“I want to be with you. I want to be involved with you,” I say plainly, hoping he wants the same damn thing, but knowing I have to handle this conversation so much better than the meet me in Miami one I bungled five years ago. There’s no beating around the bush about my state of mind now. And no pushing him beyond what he can handle, like I did then. “I don’t want to spend the rest of my life asking what if I had told Grant that I want to try again,” I say, my heart beating outside my damn body.
His blue eyes shine with possibility. “You really do?” There’s wonder in his voice, perhaps disbelief. Or possibly the same damn emotion I feel—hope.
“I really do.” My gaze stays locked on his as I push past how foreign it feels to talk this openly to someone I care so much about. I have to do this. “But I don’t want to fuck it up. I don’t want to make a mistake this time around. That’s why I want you to know the score. I’m still learning how the hell to be open about my feelings. I might still be rough around the edges, and I’m honestly a little terrified of starting up again at the wrong time. But if I don’t tell you this and put everything on the line, I might as well strike out looking. If you’ll have me like this—still working on me—I’ll do everything I can to make us work. I’m stepping up to the plate. And I’m taking a big fucking swing.”
There it is.
The truth of my heart.
Flaws and all.
Grant shudders out a breath. Scrubs a hand across his jaw. Parts his lips but takes his time. “First, I’ve always loved getting around the bases with you, so you swinging for the fences kind of gets me going. Second, I’m glad you told me where you’re at and what you want. You being open is a huge turn-on.” His brow knits. “But I’m a little confused now, so I’m going to be really blunt. It sounds like you’re on a timeout, and that you also want to sleep with me and start a relationship. So, Deck, what exactly are we doing tonight in, oh, say, about an hour?”
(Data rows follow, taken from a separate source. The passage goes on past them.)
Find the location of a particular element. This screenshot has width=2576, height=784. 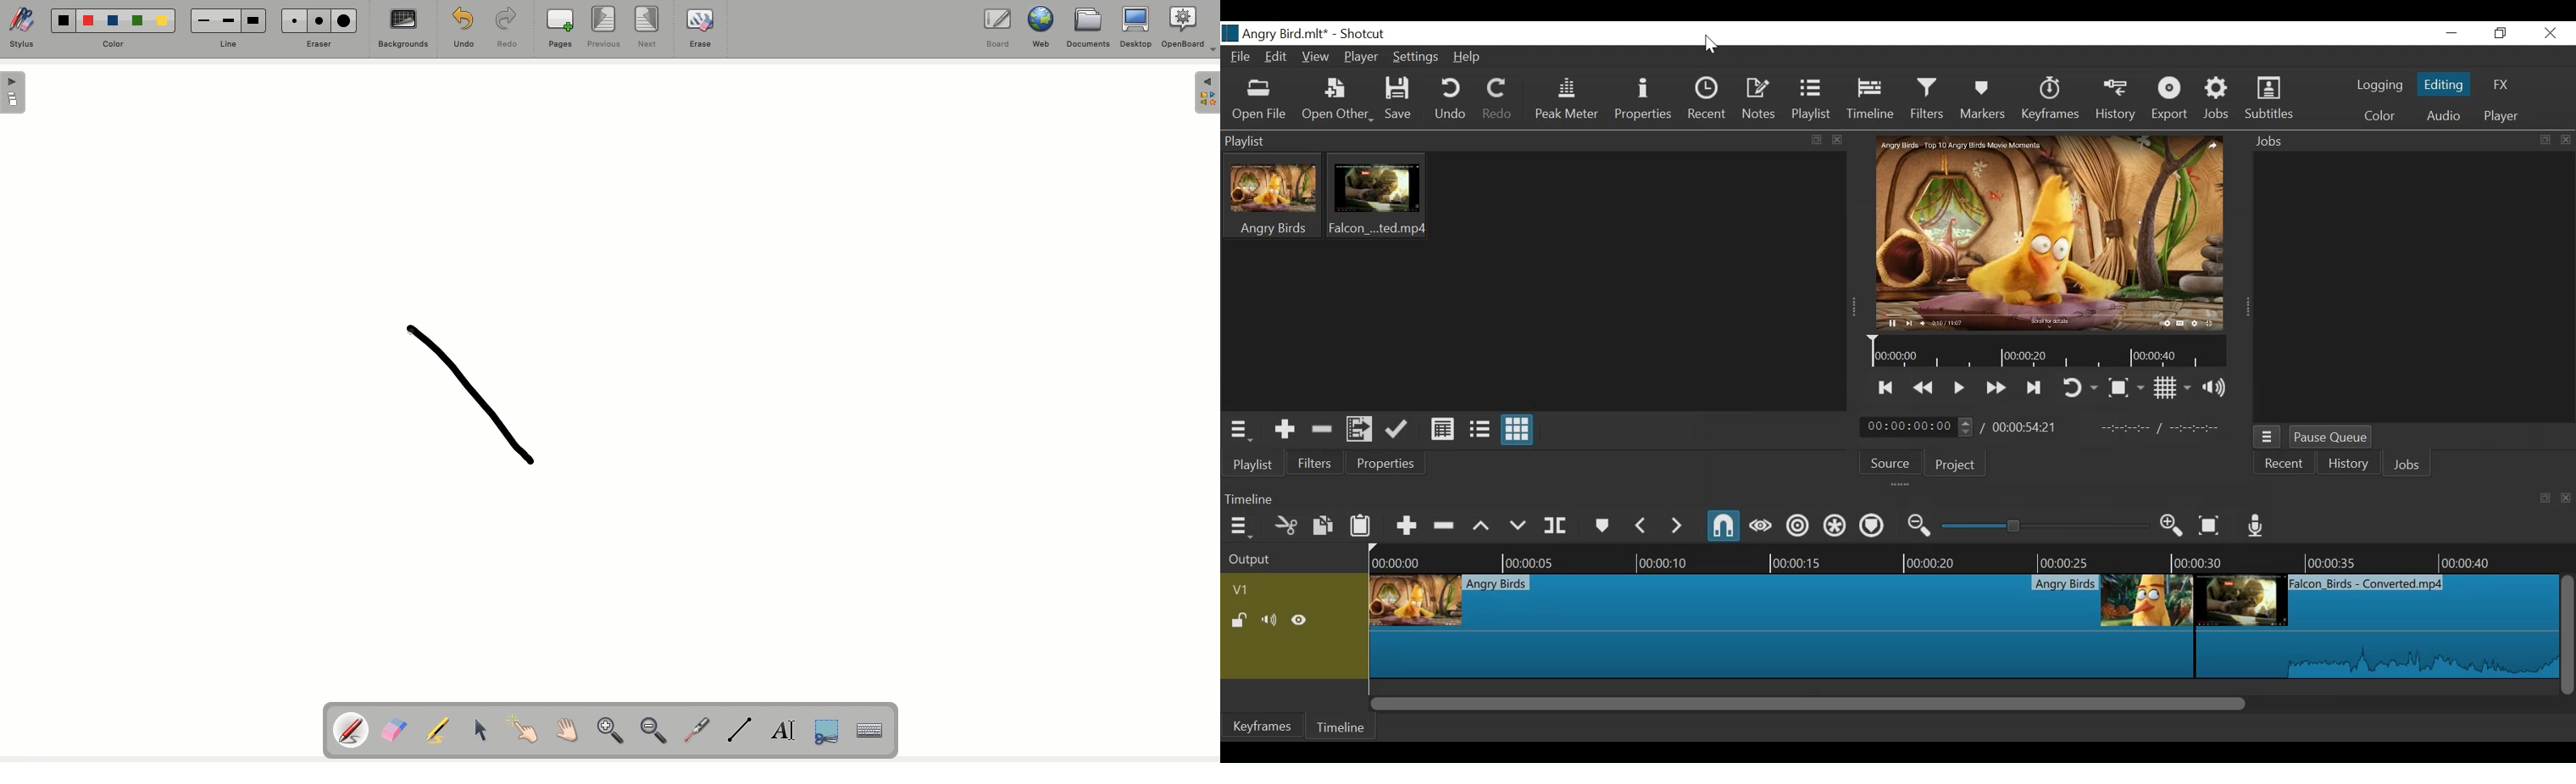

Shotcut is located at coordinates (1366, 35).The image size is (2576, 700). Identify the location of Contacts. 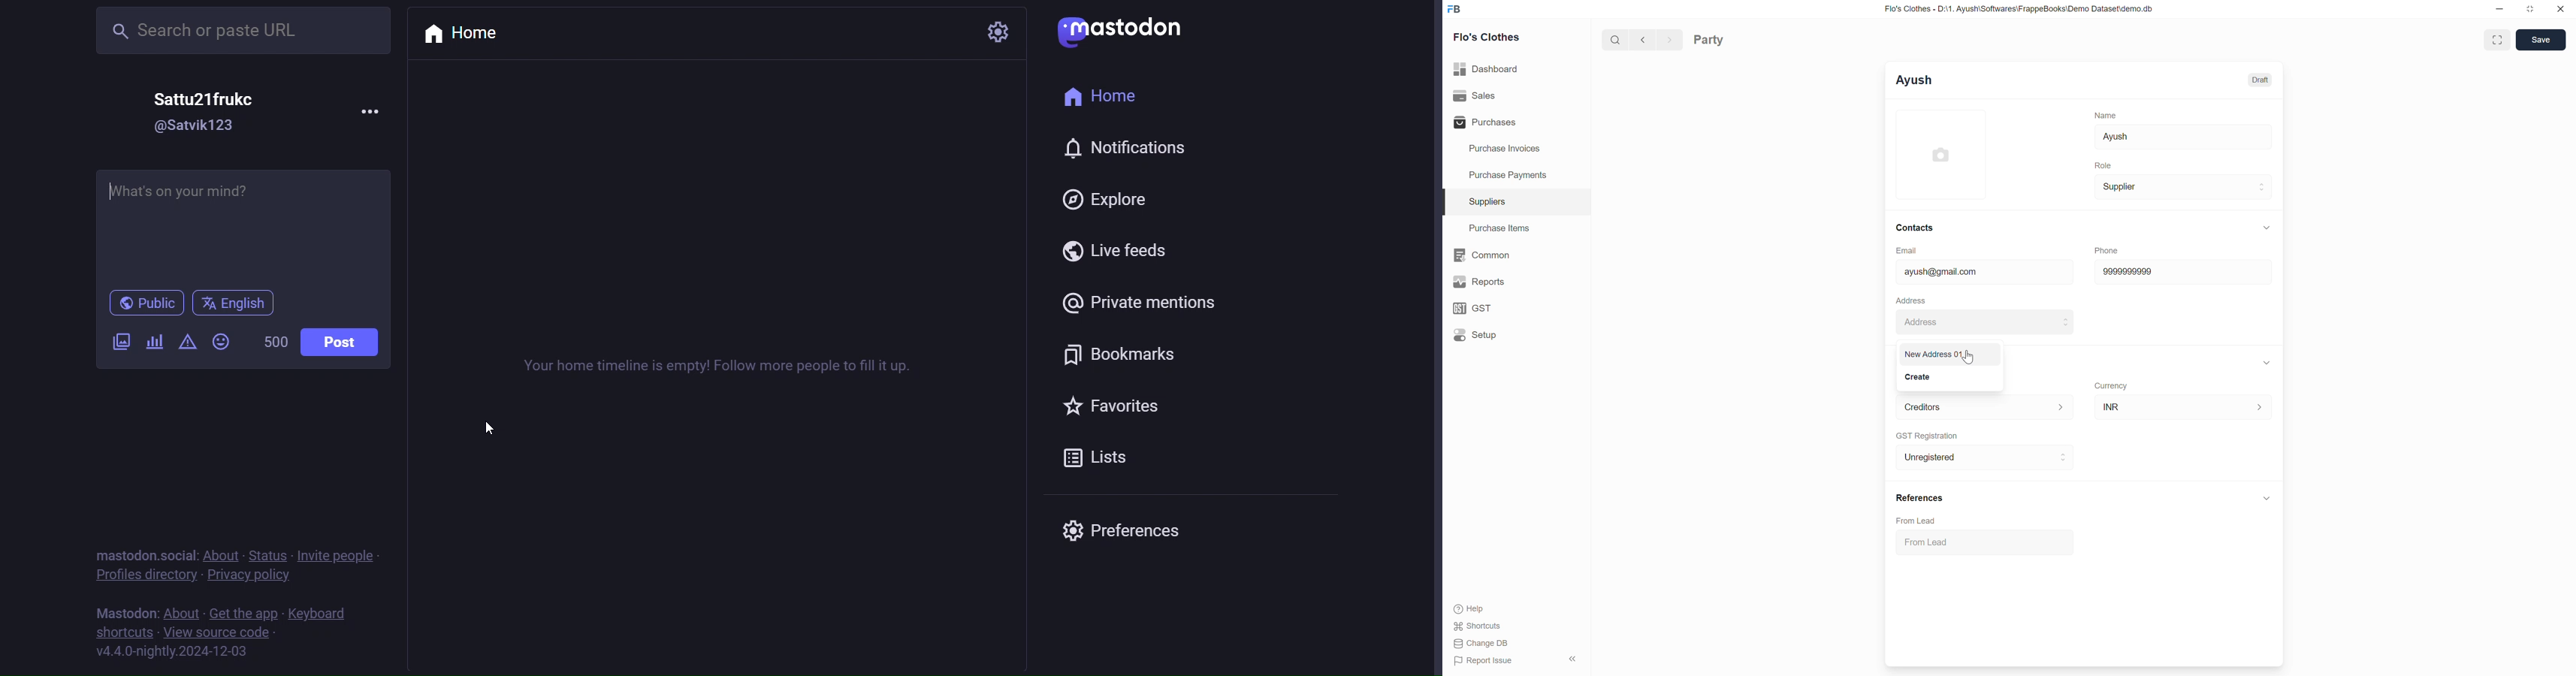
(1915, 228).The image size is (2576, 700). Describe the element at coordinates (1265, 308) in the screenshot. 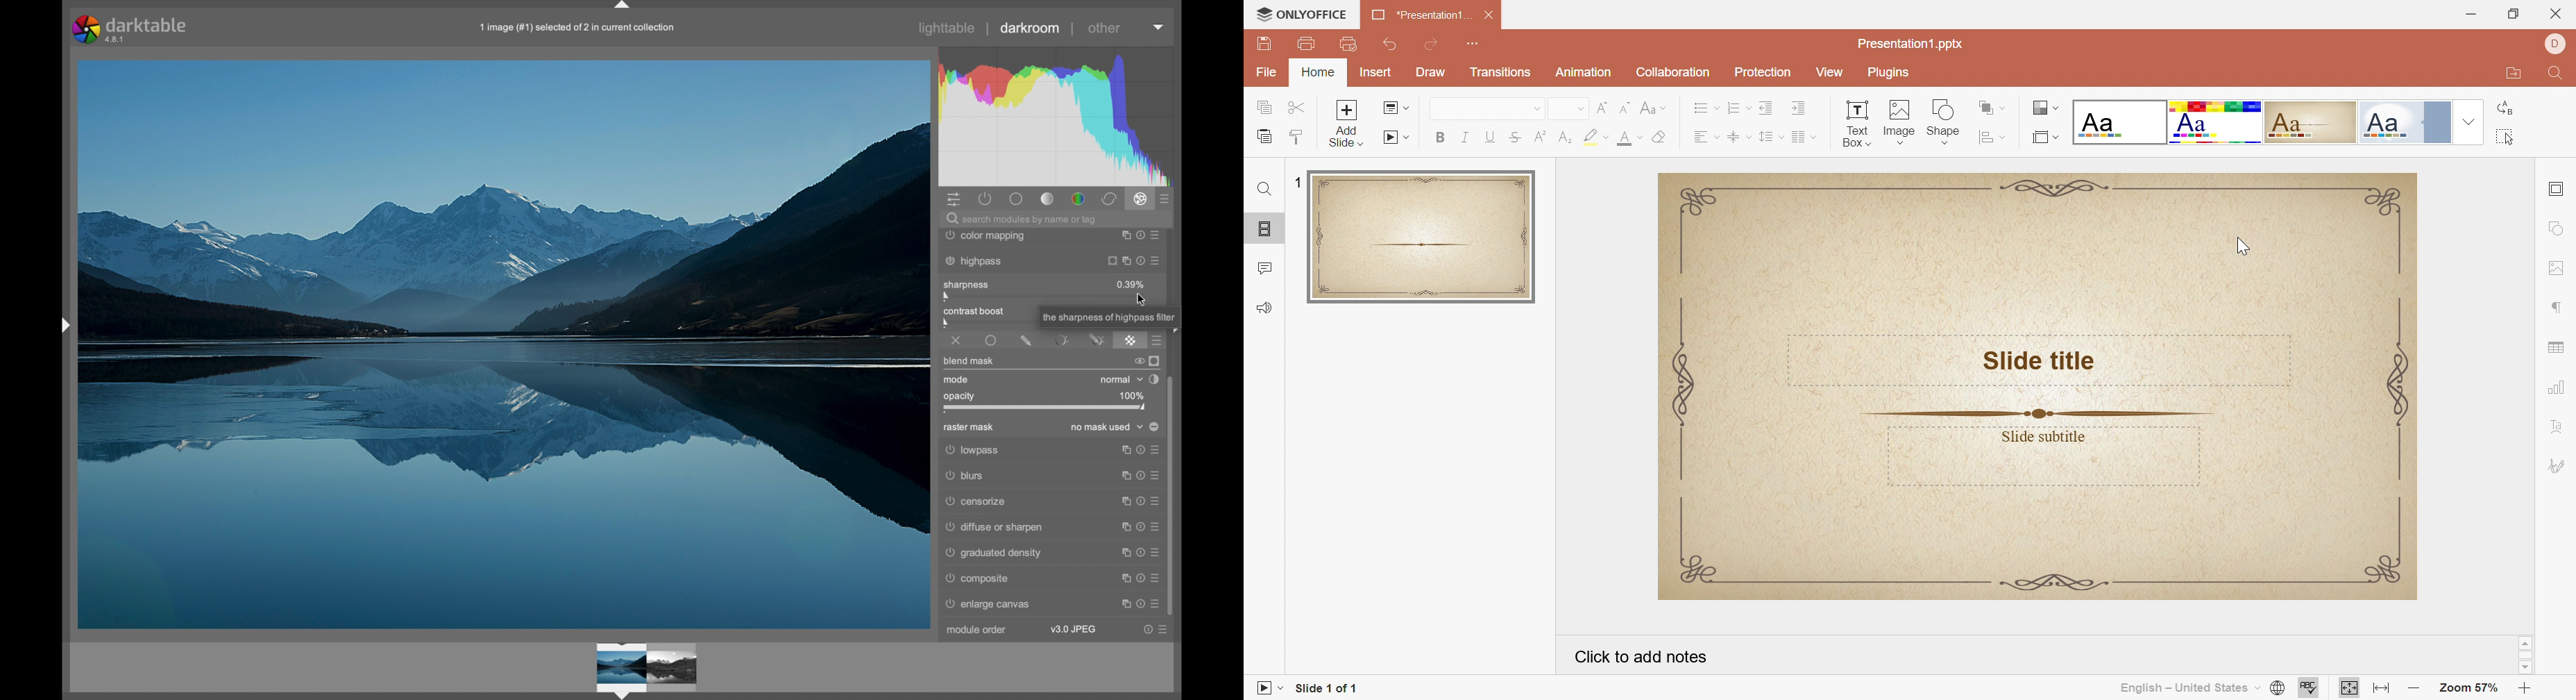

I see `Feedback & Support` at that location.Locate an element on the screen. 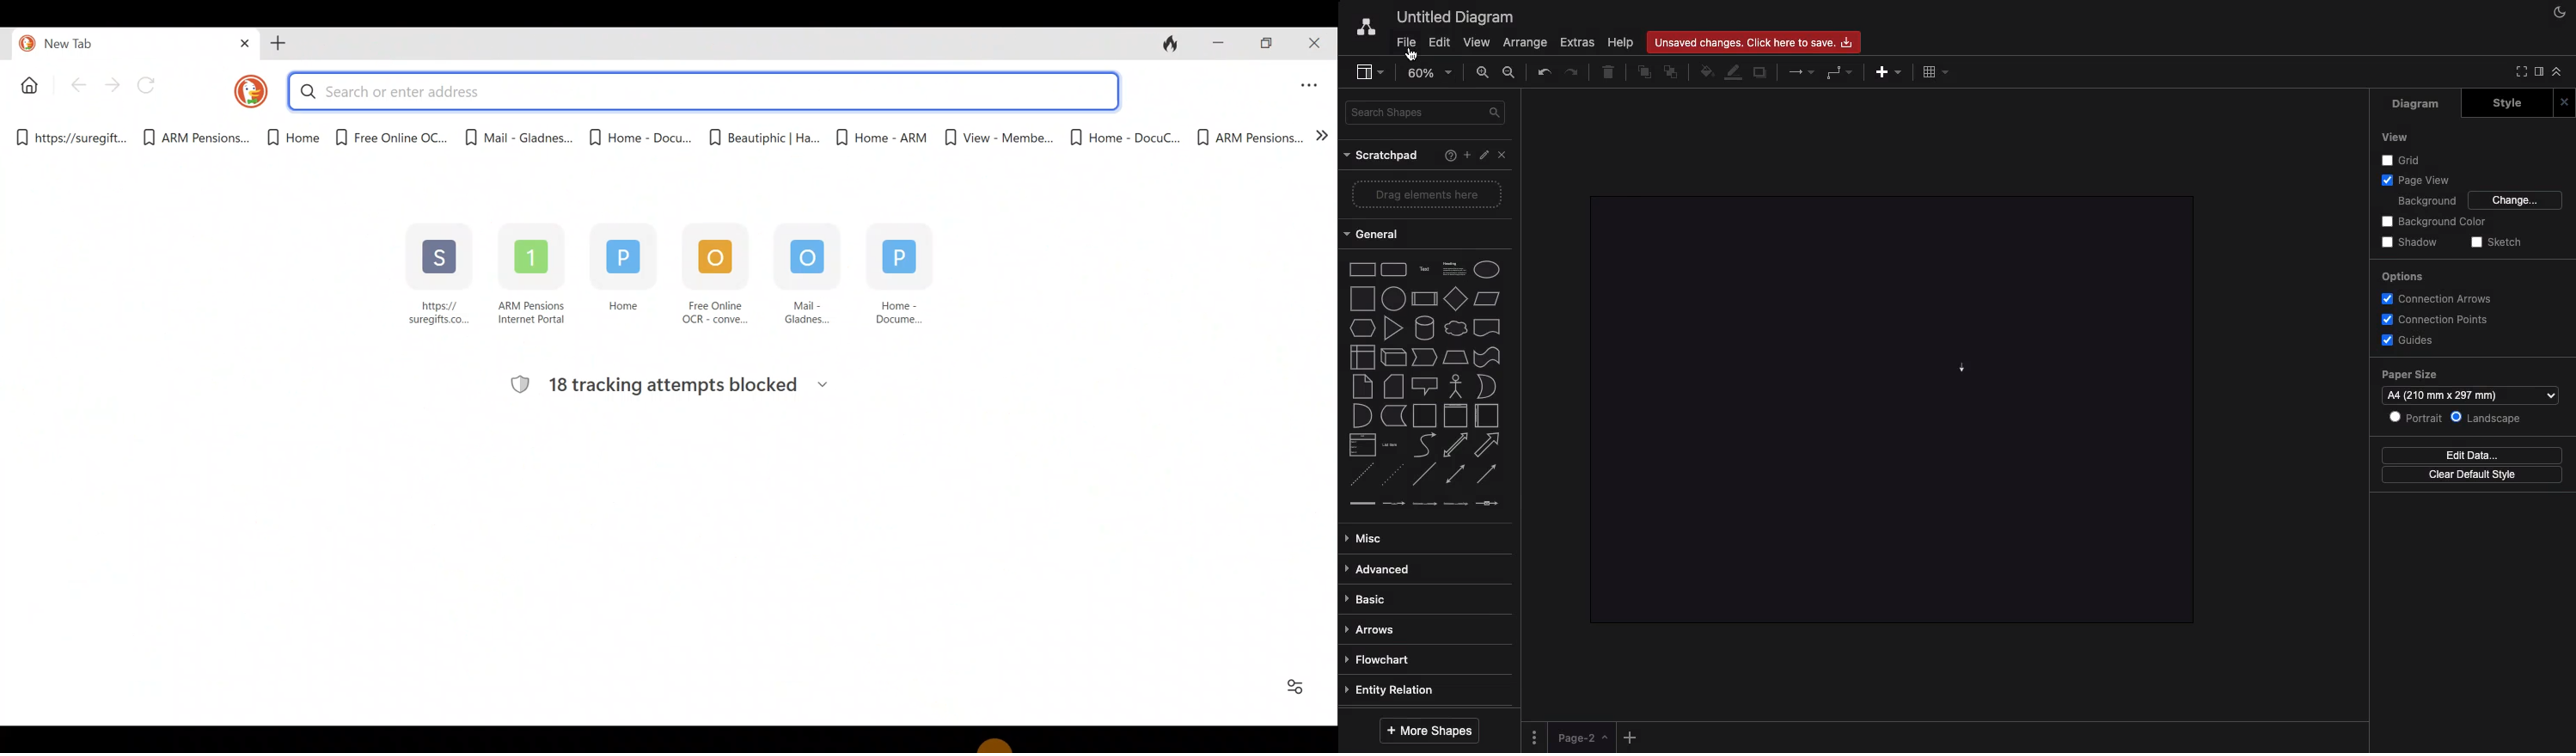  Undo is located at coordinates (1544, 72).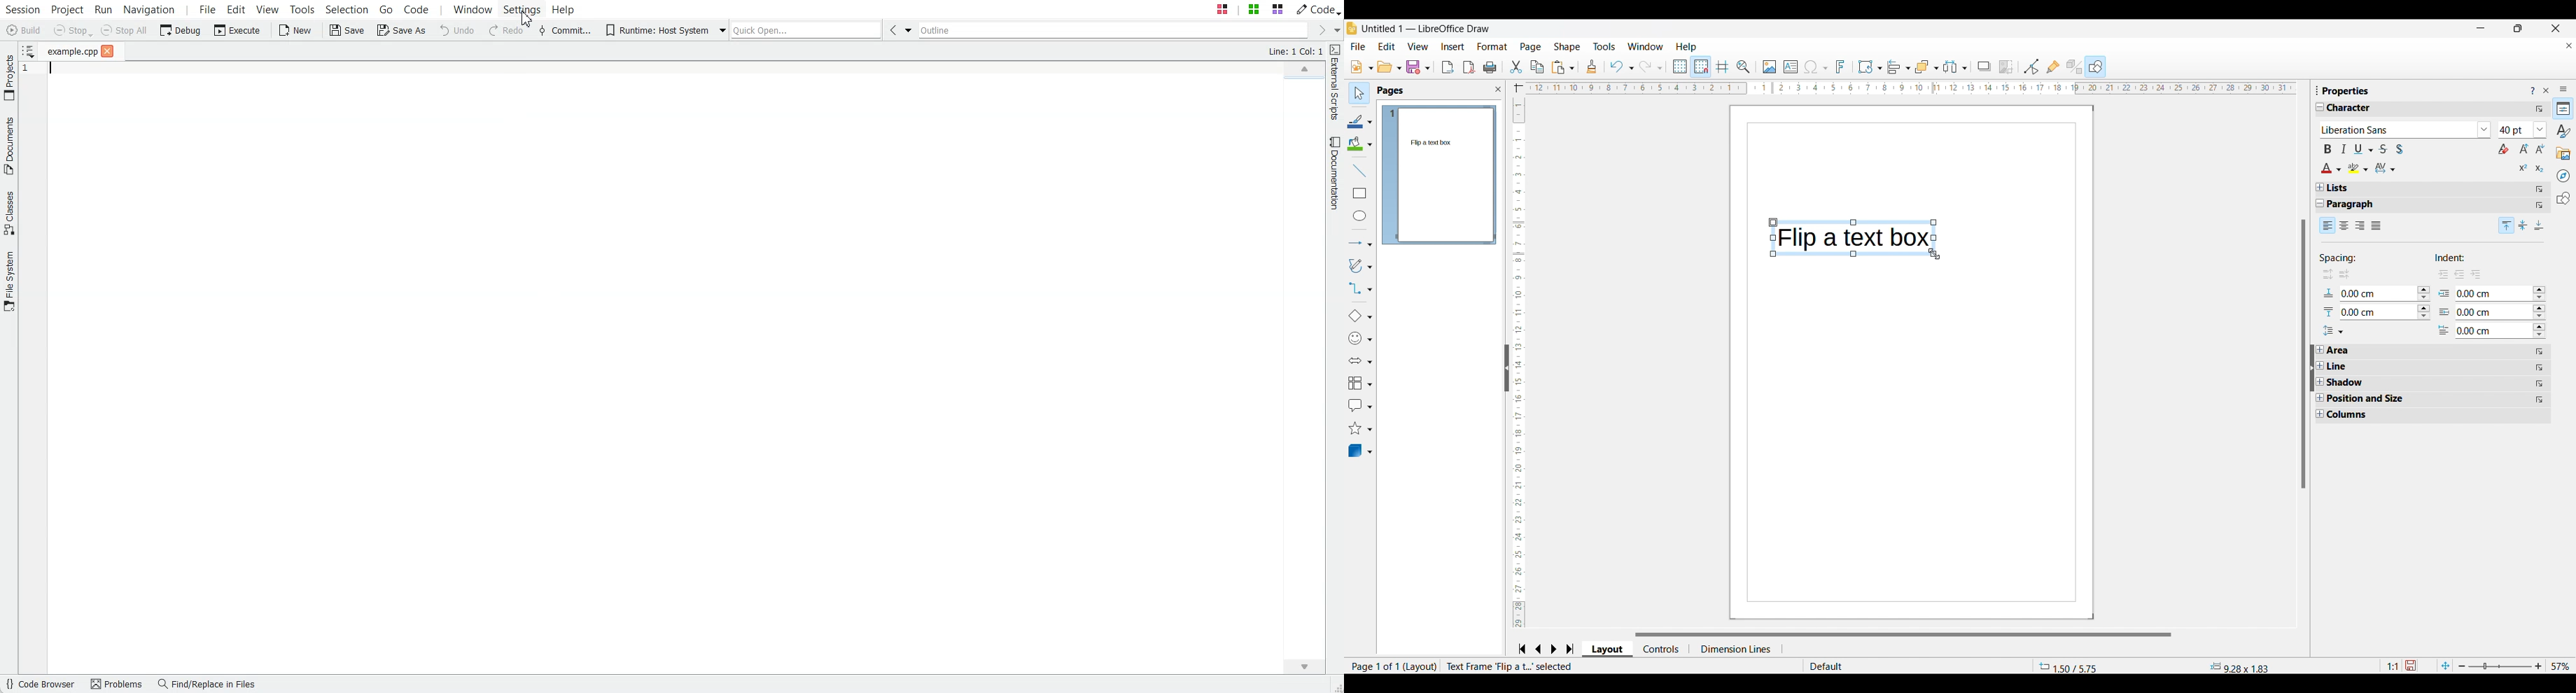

I laugh lightly. Then shrug, feeling a little helpless. “I want to spend the night with you. I want to find a way to be with you. But if you want to wait till I’ve got more of this shit figured out I understand.” I take a resolute breath. “If you tell me to call you in May and you’ll see where you’re at and if you’re still single, I’ll honor that. If you tell me thanks but no thanks, I’ll respect that too.”
His expression goes full Edvard Munch “The Scream.” “That sounds horrible.”
I laugh. “Like a brand-new form of blue-ball torture?”
“Exactly. So, May is a year for you?”
“Yes,” I say, heavily, because waiting to touch Grant the way I want sounds like the worst form of torture. “Three months from now.”
He blows out a long exhale. “So, you’re saying you want to be with me. Like really be with me. And then you’re also asking me if I want to wait three months to spend the night with you? Is this a test? Like, do I want all of your cock and some of your heart? Or none of your cock and all of your heart in three months?”
A laugh bursts from me. “I’m happy to give you all of my dick anytime, and yes, I want all of yours too.” Then I turn serious again. “It’s not the physical I worry about. We’ve got that down. But I want more than sex. I want all of you, but I want to make sure I can be good for you in every way too, and I’m still a work-in-progress. So, if you want to wait on the whole cock until I get more of my shit together, I’ll wait. I’ll wait for you.”
Grant shakes a finger at me. “You’re a cruel fucking man. You tortured me with your wicked hands and your dirty talk and all those filthy, sexy, insane things you say that make me melt for you. Not to mention those eyes and the way you stare at me. Do you have any idea how you look at me?”
I slide closer, eating this up with a big spoon. “How do I look at you?”
Grant leans into me. “Like no man has ever wanted anyone the way you want me.”
Lust slams into me—a punishing, beautiful jolt of desire. “Because that’s how I feel for you. In every single way. But if going full-speed ahead now is going to ruin my one chance with you, I’ll wait,” I say, putting that out there, so he knows how I feel. “Like I said, you’re my what-if.”